**Word and element pointing entries**:

◆ ◆ ◆

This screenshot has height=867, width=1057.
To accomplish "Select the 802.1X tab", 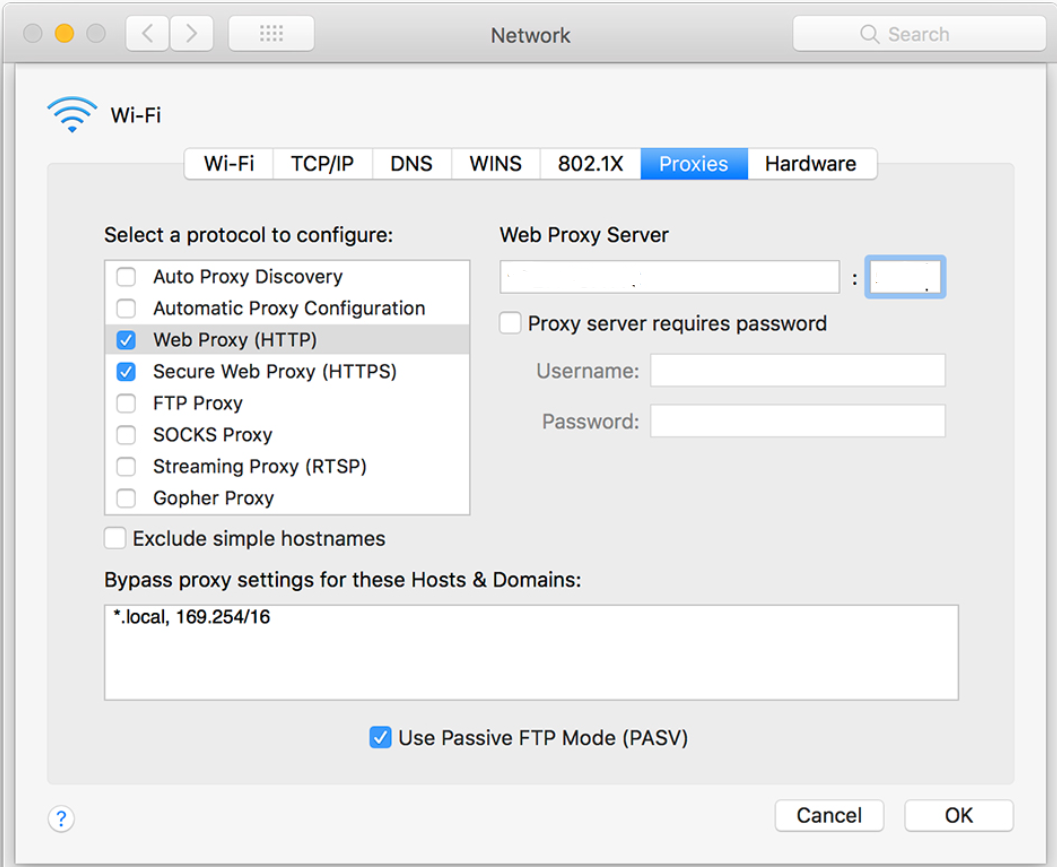I will click(x=590, y=163).
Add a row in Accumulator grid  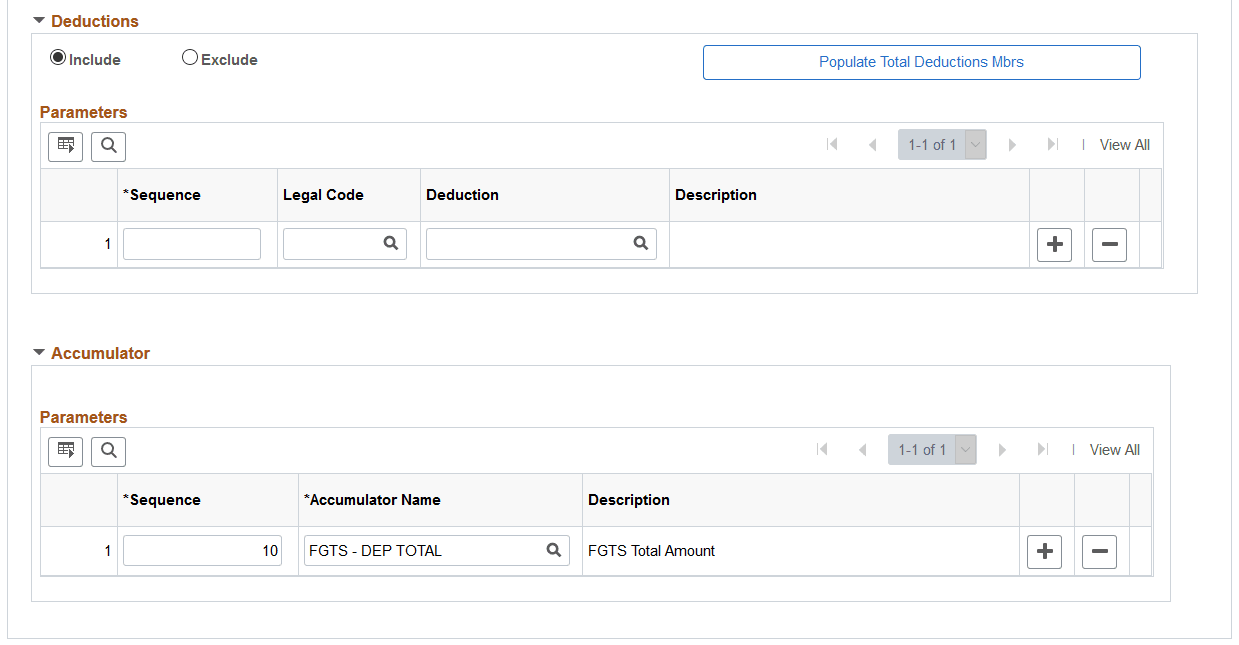tap(1044, 551)
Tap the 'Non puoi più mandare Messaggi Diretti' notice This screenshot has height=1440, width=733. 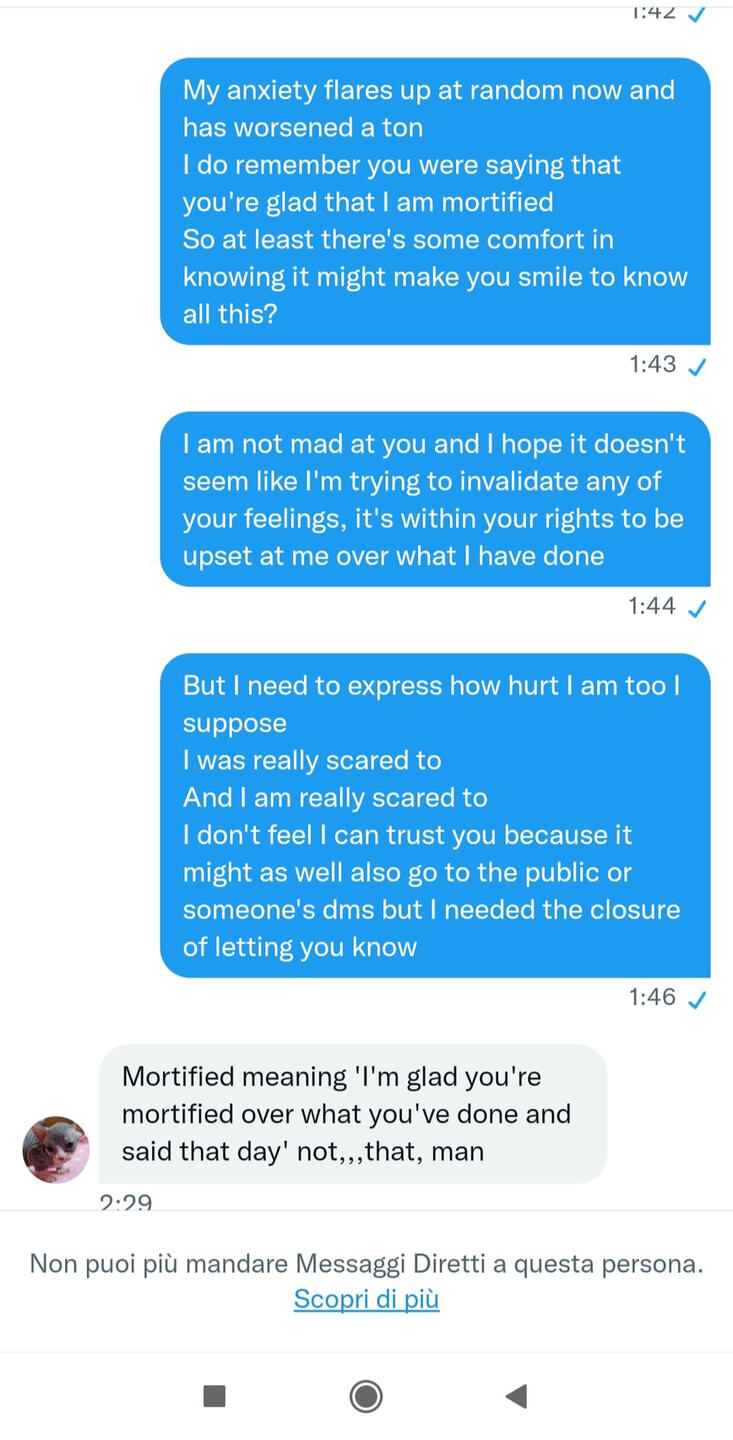(x=366, y=1264)
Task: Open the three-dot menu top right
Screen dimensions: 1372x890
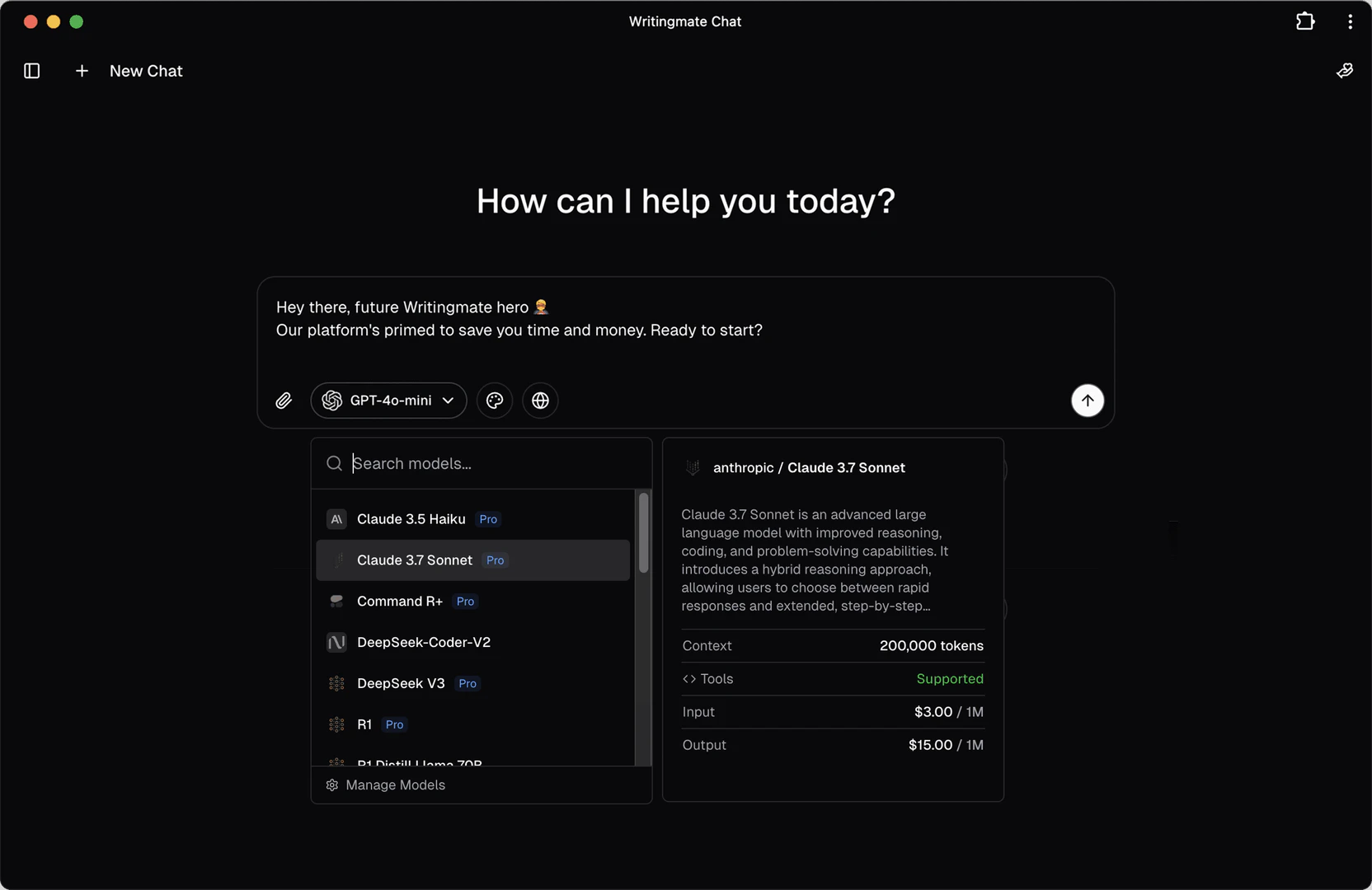Action: (1350, 21)
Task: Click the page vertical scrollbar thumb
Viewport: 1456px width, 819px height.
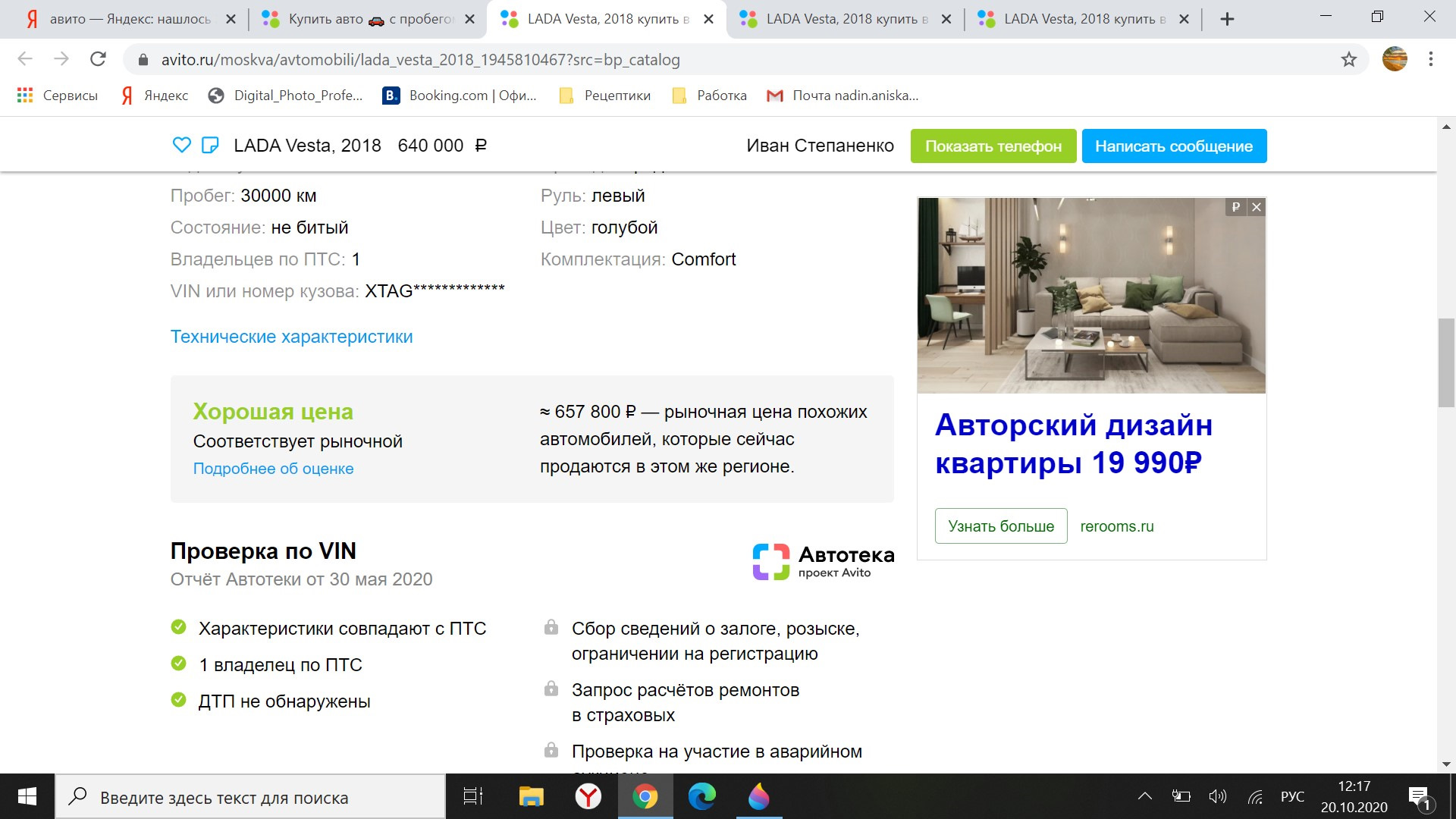Action: tap(1445, 364)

◆ ◆ ◆

**REQUIRED TASK**:
Copy the rows above exactly as they appear, from the line containing "Task: Click the page vertical scrollbar thumb" through the end of the rows, and leave the pictures out of your answer.

**RESPONSE BELOW**:
Task: Click the page vertical scrollbar thumb
Viewport: 1456px width, 819px height.
Action: tap(1445, 364)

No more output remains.